I want to talk a little bit about the way Einstein derived some of his equations for relativity. Here, I am not going to say that he was wrong-perhaps his methods were a little questionable but he still got quite a few right answers. His theories, of course, have been proved, to some degree, by experimental evidence, but there are still large conflicts between the Theory of Relativity and the Quantum Theory (Quantum ElectroDynamics [QED] notwithstanding).

There will be a few equations here, but, as I have said before, I will explain them along the way and include plenty of nice pictures to help illustrate what they mean. If you are the scientific sort, you can check my work as we go.

Now, there were some 200-300 years between the time when Sir Isaac Newton first developed the calculus^† and the laws of motion and the time when Einstein came along and challenged those laws. During those years, there were many other physicists and mathematicians who took those basic laws and developed some fairly complex means of understanding the behavior of mechanical things, such as a spinning top or the motion of the earth around the sun.

But also during those years, there were other scientists (physicists and mathematicians) doing experiments with electricity and magnetism and developing rules and laws for this sort of thing. They, of course, were able to use quite a few of the mathematical and mechanical laws developed by Newton and other scientists to help them solve problems concerning electric and magnetic fields.

By the end of the 19th century, many facets of physics and science were fairly understood, and many scientists believed that there was really very little left to be discovered. All of physics would be completely finished within the next few years and everything physical in the universe would be known.

__Data section__
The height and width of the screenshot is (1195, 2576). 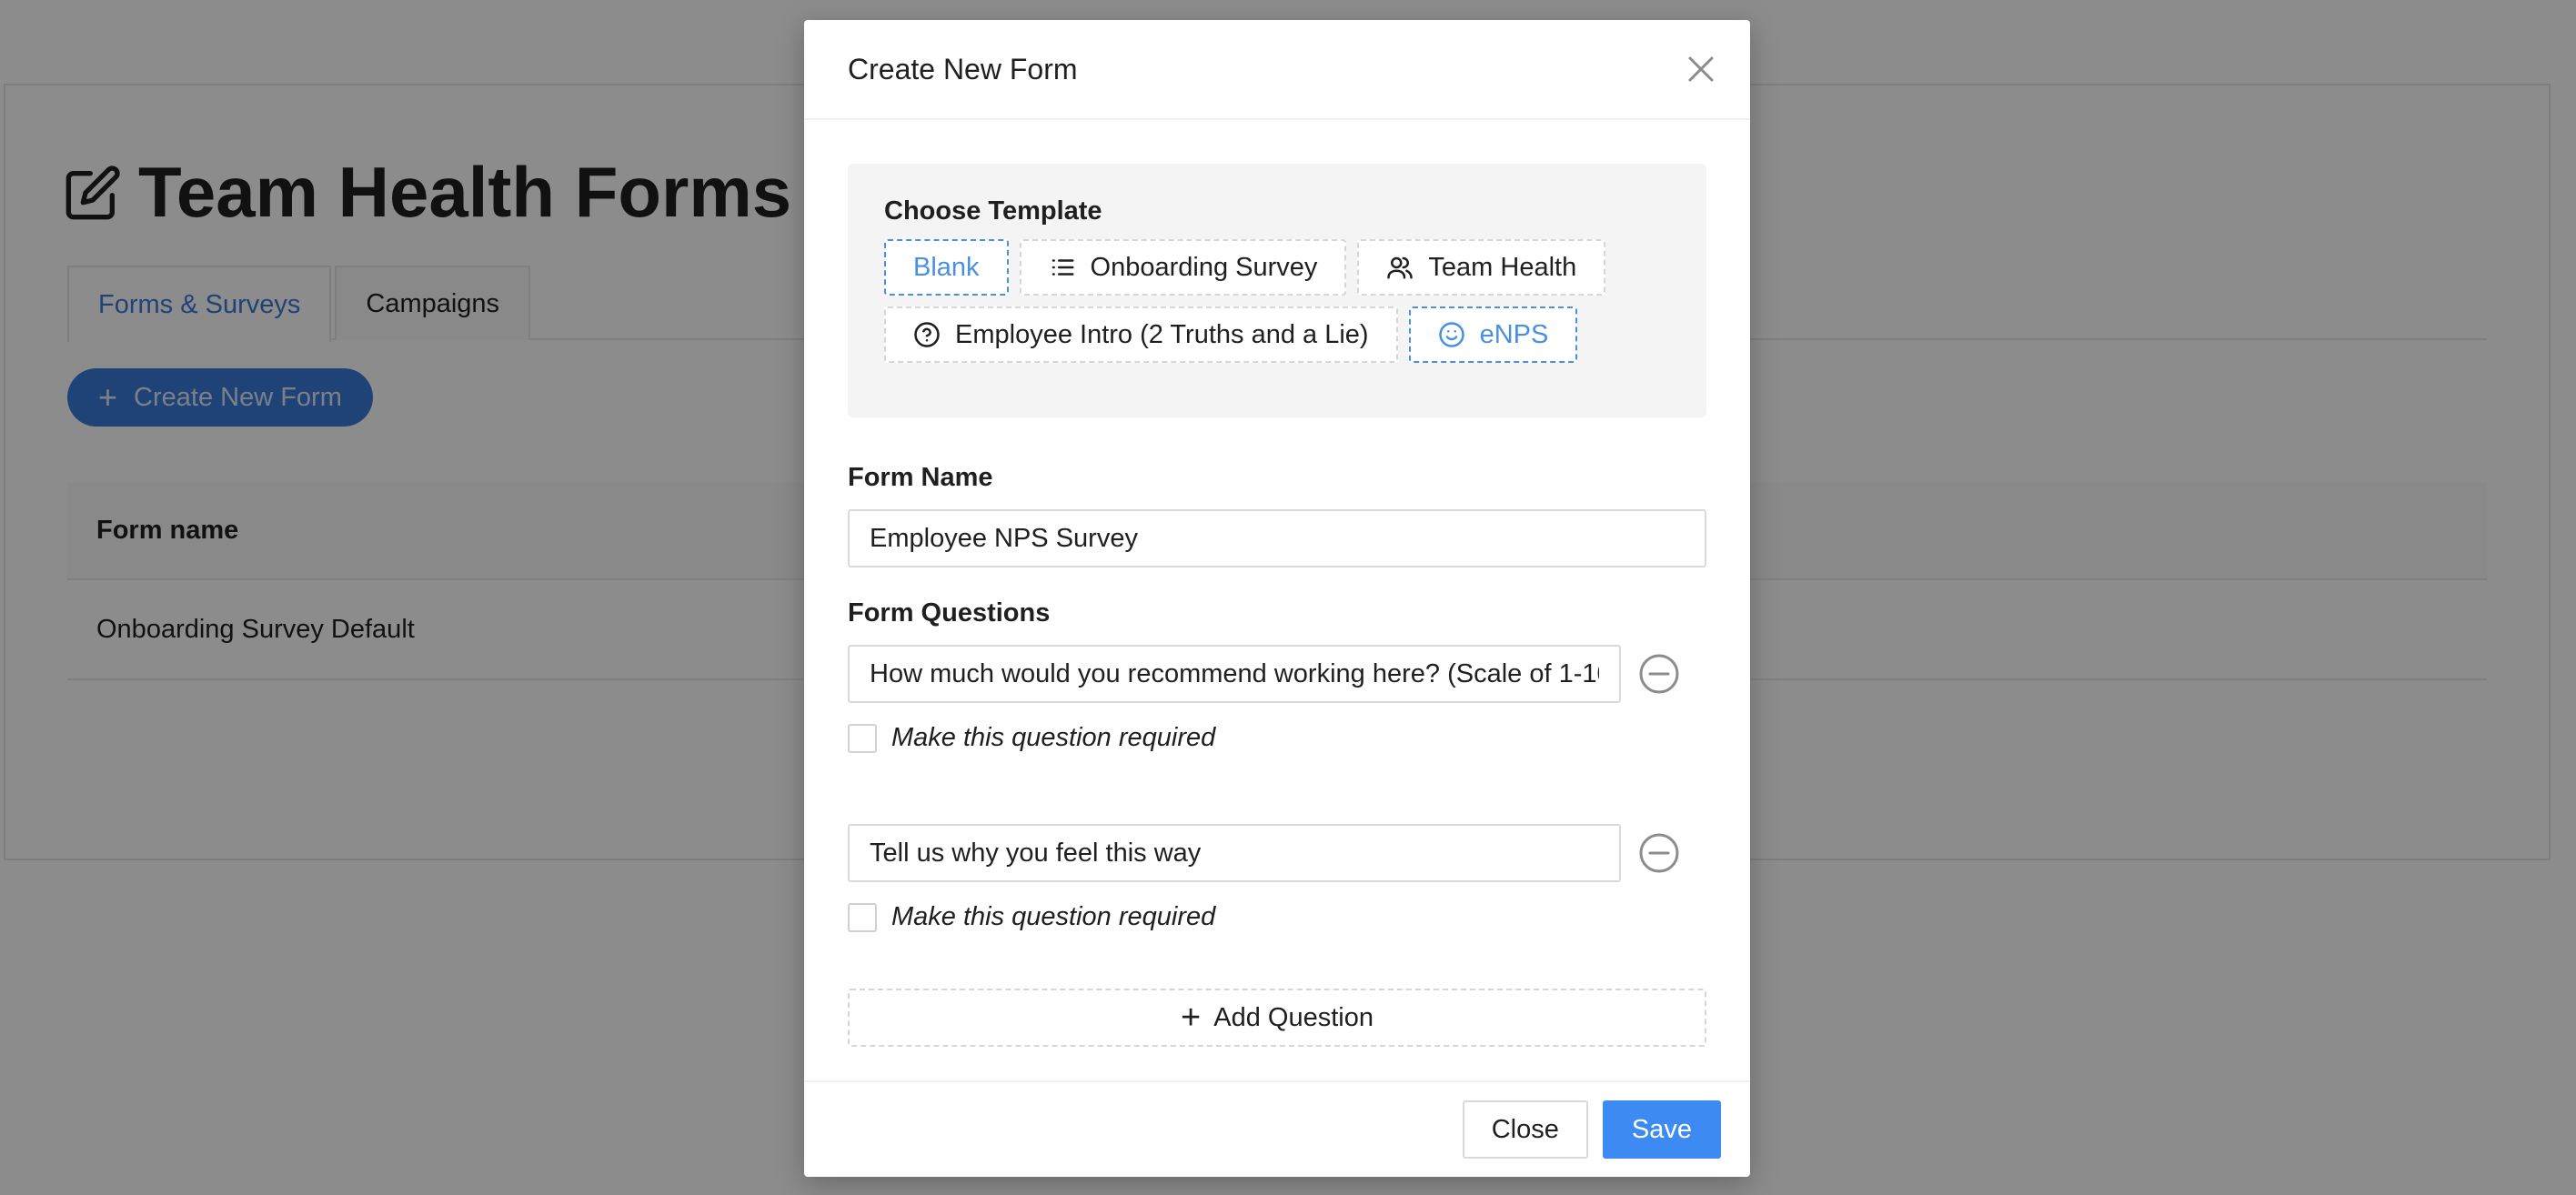 What do you see at coordinates (993, 211) in the screenshot?
I see `choose-template-label: Choose Template` at bounding box center [993, 211].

__Instruction__
Using the text about Einstein and relativity, answer these:
1. How many years does it say passed between Newton's calculus and laws of motion and Einstein's challenge to those laws?
2. What two examples does it give of mechanical things whose behavior later physicists and mathematicians studied?
3. What did many scientists believe by the end of the 19th century?

__Solution to the exercise__
1. Some 200-300 years.
2. A spinning top and the motion of the earth around the sun.
3. That there was very little left to be discovered, and that all of physics would be finished within the next few years.